• **Pixel coordinate grounding data**:
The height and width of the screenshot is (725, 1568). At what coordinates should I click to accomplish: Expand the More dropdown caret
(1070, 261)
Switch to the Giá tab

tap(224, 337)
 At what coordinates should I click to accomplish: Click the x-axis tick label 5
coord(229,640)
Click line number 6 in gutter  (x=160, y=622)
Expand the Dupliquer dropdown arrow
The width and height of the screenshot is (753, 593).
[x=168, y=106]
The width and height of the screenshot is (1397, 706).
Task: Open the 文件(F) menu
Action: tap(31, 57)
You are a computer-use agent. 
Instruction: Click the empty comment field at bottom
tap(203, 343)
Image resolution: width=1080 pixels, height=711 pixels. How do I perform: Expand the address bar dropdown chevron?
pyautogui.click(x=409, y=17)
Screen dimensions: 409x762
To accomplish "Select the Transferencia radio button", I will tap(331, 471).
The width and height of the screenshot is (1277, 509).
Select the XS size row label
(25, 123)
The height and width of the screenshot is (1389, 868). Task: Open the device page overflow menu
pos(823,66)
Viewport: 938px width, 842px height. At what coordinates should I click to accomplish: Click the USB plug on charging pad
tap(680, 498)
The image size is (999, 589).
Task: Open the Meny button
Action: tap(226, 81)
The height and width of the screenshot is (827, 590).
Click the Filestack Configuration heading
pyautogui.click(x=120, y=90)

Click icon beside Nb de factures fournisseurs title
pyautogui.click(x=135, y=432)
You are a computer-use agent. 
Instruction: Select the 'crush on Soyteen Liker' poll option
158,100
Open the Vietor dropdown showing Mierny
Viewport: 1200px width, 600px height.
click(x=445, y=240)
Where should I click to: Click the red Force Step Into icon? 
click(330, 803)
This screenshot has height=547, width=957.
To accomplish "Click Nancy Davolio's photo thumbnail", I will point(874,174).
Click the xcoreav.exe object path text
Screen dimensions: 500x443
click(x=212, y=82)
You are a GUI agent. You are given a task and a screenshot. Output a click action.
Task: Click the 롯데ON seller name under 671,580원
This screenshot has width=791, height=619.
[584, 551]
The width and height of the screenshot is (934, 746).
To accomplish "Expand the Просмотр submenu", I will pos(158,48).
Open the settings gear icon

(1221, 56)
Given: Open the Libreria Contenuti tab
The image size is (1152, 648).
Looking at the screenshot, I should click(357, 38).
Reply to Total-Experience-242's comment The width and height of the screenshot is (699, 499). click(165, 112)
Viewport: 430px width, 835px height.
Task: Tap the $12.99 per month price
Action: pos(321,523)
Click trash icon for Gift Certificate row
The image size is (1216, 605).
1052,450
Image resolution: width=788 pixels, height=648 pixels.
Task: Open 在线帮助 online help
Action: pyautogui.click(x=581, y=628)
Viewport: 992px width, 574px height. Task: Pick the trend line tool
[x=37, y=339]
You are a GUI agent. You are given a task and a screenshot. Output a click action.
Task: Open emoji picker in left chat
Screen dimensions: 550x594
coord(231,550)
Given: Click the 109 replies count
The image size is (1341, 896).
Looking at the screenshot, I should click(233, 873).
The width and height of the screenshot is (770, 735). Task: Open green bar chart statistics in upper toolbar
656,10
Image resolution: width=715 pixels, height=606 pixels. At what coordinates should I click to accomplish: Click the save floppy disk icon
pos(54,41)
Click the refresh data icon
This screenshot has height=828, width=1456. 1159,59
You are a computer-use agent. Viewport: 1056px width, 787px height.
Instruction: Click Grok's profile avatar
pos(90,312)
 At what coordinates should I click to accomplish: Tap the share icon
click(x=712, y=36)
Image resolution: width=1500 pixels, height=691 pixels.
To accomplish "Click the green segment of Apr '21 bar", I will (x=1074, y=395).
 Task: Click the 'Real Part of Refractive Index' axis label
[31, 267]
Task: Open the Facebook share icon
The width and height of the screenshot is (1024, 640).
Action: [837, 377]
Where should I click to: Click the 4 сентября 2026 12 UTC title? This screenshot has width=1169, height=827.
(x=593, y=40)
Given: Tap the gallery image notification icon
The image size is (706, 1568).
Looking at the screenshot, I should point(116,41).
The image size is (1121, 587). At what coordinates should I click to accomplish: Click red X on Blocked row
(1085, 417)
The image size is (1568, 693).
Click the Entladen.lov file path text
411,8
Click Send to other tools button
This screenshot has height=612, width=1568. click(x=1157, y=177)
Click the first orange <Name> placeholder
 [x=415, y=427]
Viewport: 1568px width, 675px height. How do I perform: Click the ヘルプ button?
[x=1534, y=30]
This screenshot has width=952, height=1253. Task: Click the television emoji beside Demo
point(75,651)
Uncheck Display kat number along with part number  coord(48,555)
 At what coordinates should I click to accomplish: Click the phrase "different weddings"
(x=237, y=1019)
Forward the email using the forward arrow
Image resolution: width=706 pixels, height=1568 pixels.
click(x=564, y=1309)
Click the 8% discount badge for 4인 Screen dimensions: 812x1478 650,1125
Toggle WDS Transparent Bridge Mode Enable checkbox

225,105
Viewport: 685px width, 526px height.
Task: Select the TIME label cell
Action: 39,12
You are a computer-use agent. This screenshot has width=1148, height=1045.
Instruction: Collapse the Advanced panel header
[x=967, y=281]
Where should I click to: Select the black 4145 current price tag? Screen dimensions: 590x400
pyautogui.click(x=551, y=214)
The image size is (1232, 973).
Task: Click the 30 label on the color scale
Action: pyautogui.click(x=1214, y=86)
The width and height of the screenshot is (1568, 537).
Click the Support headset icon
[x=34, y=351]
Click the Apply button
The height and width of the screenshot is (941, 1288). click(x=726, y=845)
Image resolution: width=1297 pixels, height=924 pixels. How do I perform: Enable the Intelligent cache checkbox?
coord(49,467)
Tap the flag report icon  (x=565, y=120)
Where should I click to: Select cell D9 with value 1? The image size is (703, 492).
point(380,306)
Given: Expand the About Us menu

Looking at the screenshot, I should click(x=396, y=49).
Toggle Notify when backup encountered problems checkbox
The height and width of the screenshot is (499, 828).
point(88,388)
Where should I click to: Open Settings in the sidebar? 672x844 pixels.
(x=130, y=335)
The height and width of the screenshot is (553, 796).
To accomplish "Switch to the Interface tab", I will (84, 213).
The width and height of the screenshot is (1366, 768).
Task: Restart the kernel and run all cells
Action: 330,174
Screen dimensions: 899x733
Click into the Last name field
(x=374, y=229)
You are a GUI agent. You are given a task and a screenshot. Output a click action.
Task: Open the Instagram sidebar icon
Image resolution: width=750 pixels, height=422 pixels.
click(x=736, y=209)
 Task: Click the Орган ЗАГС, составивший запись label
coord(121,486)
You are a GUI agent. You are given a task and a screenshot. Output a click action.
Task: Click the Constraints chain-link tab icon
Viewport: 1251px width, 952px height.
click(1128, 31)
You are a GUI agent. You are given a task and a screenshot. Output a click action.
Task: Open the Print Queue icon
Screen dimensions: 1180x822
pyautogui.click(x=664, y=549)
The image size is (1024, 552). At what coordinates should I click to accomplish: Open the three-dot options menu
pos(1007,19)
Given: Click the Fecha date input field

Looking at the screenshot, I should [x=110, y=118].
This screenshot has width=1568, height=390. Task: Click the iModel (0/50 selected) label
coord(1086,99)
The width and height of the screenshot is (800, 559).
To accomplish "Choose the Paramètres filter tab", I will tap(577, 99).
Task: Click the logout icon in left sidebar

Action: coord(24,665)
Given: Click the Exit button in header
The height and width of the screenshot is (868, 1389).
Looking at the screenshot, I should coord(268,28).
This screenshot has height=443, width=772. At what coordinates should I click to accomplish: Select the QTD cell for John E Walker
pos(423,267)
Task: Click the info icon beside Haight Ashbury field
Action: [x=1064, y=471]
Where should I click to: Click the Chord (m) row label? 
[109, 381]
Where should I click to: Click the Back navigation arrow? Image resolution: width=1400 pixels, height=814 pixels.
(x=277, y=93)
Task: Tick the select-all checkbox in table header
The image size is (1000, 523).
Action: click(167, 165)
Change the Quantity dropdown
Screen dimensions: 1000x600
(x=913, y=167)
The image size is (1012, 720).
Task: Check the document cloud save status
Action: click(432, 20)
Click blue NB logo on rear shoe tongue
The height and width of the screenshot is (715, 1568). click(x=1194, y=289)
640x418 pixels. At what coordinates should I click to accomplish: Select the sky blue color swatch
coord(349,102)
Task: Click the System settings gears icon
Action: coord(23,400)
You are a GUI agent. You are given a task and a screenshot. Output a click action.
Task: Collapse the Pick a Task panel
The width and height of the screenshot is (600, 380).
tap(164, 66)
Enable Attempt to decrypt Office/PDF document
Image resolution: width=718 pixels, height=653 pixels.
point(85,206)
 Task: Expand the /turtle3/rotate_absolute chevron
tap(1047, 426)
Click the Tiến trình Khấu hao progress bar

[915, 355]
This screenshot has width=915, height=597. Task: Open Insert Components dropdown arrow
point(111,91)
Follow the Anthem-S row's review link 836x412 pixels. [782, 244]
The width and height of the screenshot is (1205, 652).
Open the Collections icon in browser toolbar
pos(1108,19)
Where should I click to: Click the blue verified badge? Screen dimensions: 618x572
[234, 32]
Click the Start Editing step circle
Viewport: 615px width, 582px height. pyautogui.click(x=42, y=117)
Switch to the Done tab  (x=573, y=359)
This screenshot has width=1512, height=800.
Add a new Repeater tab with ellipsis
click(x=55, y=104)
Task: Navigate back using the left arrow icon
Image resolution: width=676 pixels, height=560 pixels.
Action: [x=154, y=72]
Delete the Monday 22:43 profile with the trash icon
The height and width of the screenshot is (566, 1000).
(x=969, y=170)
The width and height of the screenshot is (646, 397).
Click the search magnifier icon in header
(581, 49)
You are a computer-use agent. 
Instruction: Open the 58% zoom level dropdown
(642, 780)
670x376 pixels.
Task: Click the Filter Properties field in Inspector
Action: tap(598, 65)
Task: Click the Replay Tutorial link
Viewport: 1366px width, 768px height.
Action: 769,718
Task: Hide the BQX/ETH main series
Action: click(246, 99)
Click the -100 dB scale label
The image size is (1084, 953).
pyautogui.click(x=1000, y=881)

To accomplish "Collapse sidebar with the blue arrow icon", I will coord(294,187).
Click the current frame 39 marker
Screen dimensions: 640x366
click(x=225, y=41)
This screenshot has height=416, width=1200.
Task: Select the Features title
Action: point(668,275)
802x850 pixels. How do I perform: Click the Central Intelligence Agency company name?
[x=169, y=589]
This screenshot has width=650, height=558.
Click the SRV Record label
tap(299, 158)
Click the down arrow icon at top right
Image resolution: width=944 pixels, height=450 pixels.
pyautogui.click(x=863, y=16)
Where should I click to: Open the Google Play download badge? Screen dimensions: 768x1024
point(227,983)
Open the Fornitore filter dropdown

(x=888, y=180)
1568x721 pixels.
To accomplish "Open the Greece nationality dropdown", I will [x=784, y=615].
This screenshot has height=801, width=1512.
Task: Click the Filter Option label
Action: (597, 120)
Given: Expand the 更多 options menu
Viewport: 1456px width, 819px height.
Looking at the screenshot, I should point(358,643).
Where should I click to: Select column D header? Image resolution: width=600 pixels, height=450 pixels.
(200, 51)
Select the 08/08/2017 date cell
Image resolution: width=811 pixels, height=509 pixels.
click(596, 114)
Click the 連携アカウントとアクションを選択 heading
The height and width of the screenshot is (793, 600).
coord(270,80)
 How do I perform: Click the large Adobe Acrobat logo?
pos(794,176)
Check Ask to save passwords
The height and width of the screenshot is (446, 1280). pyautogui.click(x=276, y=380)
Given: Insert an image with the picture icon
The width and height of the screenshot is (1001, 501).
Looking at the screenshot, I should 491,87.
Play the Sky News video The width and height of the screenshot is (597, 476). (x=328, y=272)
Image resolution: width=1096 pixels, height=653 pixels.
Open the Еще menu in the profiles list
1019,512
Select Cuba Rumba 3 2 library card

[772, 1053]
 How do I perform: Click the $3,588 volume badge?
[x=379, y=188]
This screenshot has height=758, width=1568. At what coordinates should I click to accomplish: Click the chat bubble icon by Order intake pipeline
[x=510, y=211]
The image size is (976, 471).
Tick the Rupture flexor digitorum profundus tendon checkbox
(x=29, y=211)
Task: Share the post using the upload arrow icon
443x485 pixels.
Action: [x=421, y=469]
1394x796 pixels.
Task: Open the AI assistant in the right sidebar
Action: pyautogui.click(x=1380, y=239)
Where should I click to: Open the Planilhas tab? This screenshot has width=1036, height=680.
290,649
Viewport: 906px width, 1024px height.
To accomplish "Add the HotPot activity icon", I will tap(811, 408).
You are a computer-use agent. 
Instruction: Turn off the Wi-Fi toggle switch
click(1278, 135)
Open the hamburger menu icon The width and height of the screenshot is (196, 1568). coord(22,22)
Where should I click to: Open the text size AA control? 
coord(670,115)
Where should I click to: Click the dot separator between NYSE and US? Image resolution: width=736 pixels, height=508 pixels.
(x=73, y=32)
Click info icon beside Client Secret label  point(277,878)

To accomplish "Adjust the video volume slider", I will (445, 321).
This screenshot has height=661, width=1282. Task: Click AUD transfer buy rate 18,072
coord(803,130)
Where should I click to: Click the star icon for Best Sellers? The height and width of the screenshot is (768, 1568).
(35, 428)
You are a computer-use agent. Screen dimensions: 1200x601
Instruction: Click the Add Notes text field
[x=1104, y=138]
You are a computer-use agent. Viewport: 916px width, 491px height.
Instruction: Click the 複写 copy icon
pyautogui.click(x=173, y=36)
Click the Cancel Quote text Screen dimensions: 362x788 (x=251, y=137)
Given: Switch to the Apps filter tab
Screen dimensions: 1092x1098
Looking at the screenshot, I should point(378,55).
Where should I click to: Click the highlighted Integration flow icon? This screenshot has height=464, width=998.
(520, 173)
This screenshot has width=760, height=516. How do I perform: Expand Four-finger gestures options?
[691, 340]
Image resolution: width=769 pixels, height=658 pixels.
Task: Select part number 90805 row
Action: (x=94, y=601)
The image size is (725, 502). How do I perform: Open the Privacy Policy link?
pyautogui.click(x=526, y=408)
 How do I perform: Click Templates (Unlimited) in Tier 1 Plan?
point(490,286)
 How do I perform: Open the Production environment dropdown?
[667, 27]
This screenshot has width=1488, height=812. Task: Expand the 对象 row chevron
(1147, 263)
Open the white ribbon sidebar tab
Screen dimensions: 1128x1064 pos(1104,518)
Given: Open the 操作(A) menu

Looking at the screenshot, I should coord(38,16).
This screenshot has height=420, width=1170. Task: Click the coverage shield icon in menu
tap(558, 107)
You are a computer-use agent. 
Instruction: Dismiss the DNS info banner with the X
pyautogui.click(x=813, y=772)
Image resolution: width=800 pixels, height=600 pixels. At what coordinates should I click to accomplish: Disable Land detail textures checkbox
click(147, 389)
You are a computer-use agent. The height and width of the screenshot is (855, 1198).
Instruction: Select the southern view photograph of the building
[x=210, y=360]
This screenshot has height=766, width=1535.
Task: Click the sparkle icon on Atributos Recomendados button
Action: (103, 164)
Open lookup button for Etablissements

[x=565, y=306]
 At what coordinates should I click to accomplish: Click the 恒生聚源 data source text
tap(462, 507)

• **WORK REQUIRED**:
Copy out every line of the data where the word "video" occurs.

• **EXERCISE OUTPUT**:
Play the Sky News video The width and height of the screenshot is (597, 476). (x=328, y=272)
To accomplish "Adjust the video volume slider", I will (445, 321).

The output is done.